*** Task inputs Section Begins ***

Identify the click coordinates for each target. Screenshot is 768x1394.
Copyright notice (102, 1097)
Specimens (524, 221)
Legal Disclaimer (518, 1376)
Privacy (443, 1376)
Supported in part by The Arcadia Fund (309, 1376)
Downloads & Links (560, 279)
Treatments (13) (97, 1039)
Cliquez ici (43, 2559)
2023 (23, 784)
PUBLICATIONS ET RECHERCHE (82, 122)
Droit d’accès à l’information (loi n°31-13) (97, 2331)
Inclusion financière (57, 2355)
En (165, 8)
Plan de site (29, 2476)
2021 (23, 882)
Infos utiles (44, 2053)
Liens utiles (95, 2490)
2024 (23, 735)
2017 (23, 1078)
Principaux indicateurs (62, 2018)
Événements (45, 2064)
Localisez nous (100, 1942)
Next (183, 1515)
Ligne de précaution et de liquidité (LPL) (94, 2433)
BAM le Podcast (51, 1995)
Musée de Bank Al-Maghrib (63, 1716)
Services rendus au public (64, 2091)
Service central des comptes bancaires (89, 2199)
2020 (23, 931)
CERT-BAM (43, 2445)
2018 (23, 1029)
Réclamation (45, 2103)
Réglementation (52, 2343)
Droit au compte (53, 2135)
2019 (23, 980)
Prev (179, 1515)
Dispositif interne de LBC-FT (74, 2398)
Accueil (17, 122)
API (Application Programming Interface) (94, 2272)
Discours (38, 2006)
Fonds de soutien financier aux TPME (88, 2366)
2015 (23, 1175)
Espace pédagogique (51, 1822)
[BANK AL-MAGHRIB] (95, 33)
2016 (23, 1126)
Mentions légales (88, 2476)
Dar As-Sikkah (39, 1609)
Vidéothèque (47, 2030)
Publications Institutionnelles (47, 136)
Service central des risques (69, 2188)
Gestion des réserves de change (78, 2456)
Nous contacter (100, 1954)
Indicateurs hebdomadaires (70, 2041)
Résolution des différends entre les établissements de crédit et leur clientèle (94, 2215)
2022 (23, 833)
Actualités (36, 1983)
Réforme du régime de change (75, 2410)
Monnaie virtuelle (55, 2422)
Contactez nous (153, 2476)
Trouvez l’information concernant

*** Task inputs Section Ends ***

Task objective: Print each entry precisely. Include every line.

Task response:
Identify the click coordinates for each target. Screenshot is 768x1394.
Copyright notice (102, 1097)
Specimens (524, 221)
Legal Disclaimer (518, 1376)
Privacy (443, 1376)
Supported in part by The Arcadia Fund (309, 1376)
Downloads & Links (560, 279)
Treatments (13) (97, 1039)
Cliquez ici (43, 2559)
2023 (23, 784)
PUBLICATIONS ET RECHERCHE (82, 122)
Droit d’accès à l’information (loi n°31-13) (97, 2331)
Inclusion financière (57, 2355)
En (165, 8)
Plan de site (29, 2476)
2021 (23, 882)
Infos utiles (44, 2053)
Liens utiles (95, 2490)
2024 (23, 735)
2017 (23, 1078)
Principaux indicateurs (62, 2018)
Événements (45, 2064)
Localisez nous (100, 1942)
Next (183, 1515)
Ligne de précaution et de liquidité (LPL) (94, 2433)
BAM le Podcast (51, 1995)
Musée de Bank Al-Maghrib (63, 1716)
Services rendus au public (64, 2091)
Service central des comptes bancaires (89, 2199)
2020 (23, 931)
CERT-BAM (43, 2445)
2018 (23, 1029)
Réclamation (45, 2103)
Réglementation (52, 2343)
Droit au compte (53, 2135)
2019 (23, 980)
Prev (179, 1515)
Dispositif interne de LBC-FT (74, 2398)
Accueil (17, 122)
API (Application Programming Interface) (94, 2272)
Discours (38, 2006)
Fonds de soutien financier aux TPME (88, 2366)
2015 (23, 1175)
Espace pédagogique (51, 1822)
[BANK AL-MAGHRIB] (95, 33)
2016 (23, 1126)
Mentions légales (88, 2476)
Dar As-Sikkah (39, 1609)
Vidéothèque (47, 2030)
Publications Institutionnelles (47, 136)
Service central des risques (69, 2188)
Gestion des réserves de change (78, 2456)
Nous contacter (100, 1954)
Indicateurs hebdomadaires (70, 2041)
Résolution des différends entre les établissements de crédit et leur clientèle (94, 2215)
2022 (23, 833)
Actualités (36, 1983)
Réforme du régime de change (75, 2410)
Monnaie virtuelle (55, 2422)
Contactez nous (153, 2476)
Trouvez l’information concernant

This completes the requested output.